I dunno, it isn't that these people were unwilling to work; some of them were eager to pick up any odd job they could get -- and a significant number were regularly employed, just unable to meet San Diego rental costs. I just think you'd encounter a mixture of hurt pride and discouragement that could make recruiting for the kind of arrangement you're talking about an emotional minefield...

?

I believe we could recruit buff, college-oriented, ambitious youth to "slave" on Siberian railroads if this were clearly an academic work / study program and the hours were not too onerous.  Physical activity is good for one, after all.  Too many academics avoid the benefits of hard labor, to their detriment.  Sedentary lifestyles are hard on the heart, we've learned.  Other muscles need to do their fair share.

As a railroad worker, you go home every night to your comfortable quarters with plenty of bandwidth, and your co-workers are like you:  scholars of history, eager to learn the language and / or gain experience in one of the most stereotypical forms of engineering.  Some will stay in railroad building but, statistically, most will move on.  Some drive trucks, from Istanbul to Kabul for credit towards a PhD (maybe Harvard's?).

That's how to get "dirty jobs" done:  make them for credit in some "Global U" context.

My own training in questioning authority leads me to shout out my congratulations to the X billion humans alive right now:  good for you proving Malthus wrong at least up to this moment; he had no idea we could be this numerous (he didn't even envision the difference refrigeration would make; part of his doom-saying was owing to primitive / antiquated notions about food preservation). 

The carrying capacity of the planet is where we need to start, and not with the knee-jerk assumption that we're "over populated" (says who again?).  More likely we're just "thinking badly" (judging from history).

There's what humans call "work" (doing a job, getting compensated -- being social and part of the solution) and there's what physics calls "work" (just breathing, matter in motion, any energy expense). 

According to physics, local Entropy could well still decrease a lot more i.e. living standards have not hit their ceiling and no apocalyptic end times is dialed in.  Fatalism of that brand has no real basis in science.  Humans could go for many more centuries, in principle.  So why do we live on the edge so much, tempting fate? 

We basically have the enviable cosmic position of getting to surf a stellar gradient, energy for free, fusion power.  Those savings get passed on inequitably, so true.   Humans get in the way of other humans, but ultimately we're well provided for by this Planet.  The premise that the planetary resources available to us are somehow fatally insufficient is what to question, first of all.  Not questioning that premise makes poverty seem inevitable.

Here's a very old manifesto that I wrote in my 20s (I'm in my 50s today):

https://w2.eff.org/Misc/Publications/E-journals/CyRev/cyrev3.html#new

I still think along similar lines, though I think "manifestos" are for one's youth. 

With age comes more time to refine the message. ;-D

Kirby



Forrest Curo said:

Work assignments at Oneida were evidently based on one of their founder's principles: "If you don't get into a rut, the Devil won't know where to find you." People switched around a lot, got practice at many tasks, and by all accounts got a lot of fine work done.

The disadvantage was that no one there was desperate for a chance to slave in wretched insecurity, doing tasks they hated under someone who'd bully them and pay the least compensation he could.
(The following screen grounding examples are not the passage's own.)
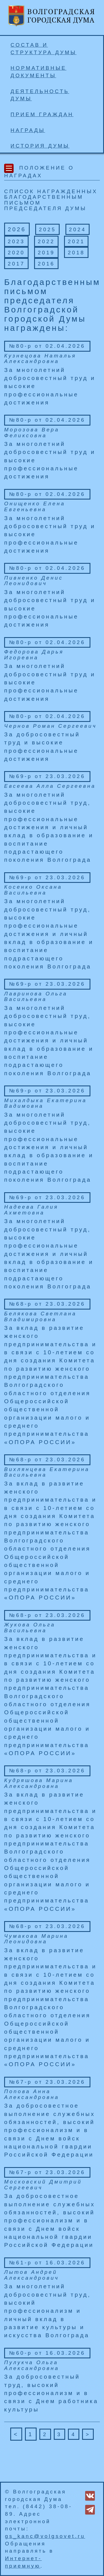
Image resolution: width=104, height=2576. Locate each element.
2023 (16, 241)
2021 (76, 241)
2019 (46, 252)
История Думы (40, 146)
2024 (77, 229)
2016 (46, 264)
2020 (16, 252)
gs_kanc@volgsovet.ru (45, 2536)
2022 (46, 241)
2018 (76, 252)
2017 (16, 264)
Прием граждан (42, 114)
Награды (28, 130)
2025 (47, 229)
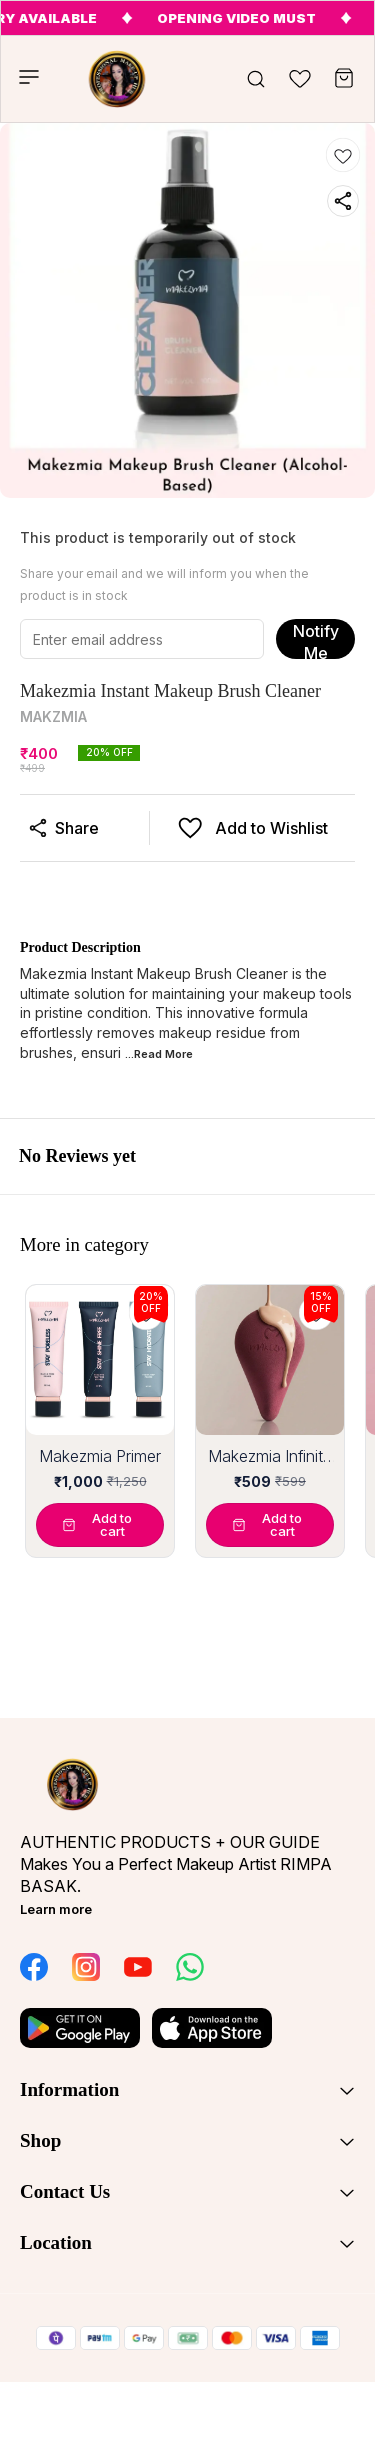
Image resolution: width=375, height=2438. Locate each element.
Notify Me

Hence, they missed out on a key element of the modern US economy... (And the bullies there must have suffered dreadfully?)
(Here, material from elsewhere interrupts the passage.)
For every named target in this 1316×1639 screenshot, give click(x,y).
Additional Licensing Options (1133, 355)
I have invented a better greenhouse, and so I understand that food can probably be grown on almost any land.  This would greatly increase the earth's ability to carry more billions of people. 

I know that some day we'll still have to deal with the population explosion.  Albert Einstein was asked, what is the most powerful force in the universe.  "Compound interest," he replied.

Um, Newton say that when one has already stepped out a high window, it is a poor time to be speculating about the possibilites for anti-gravity.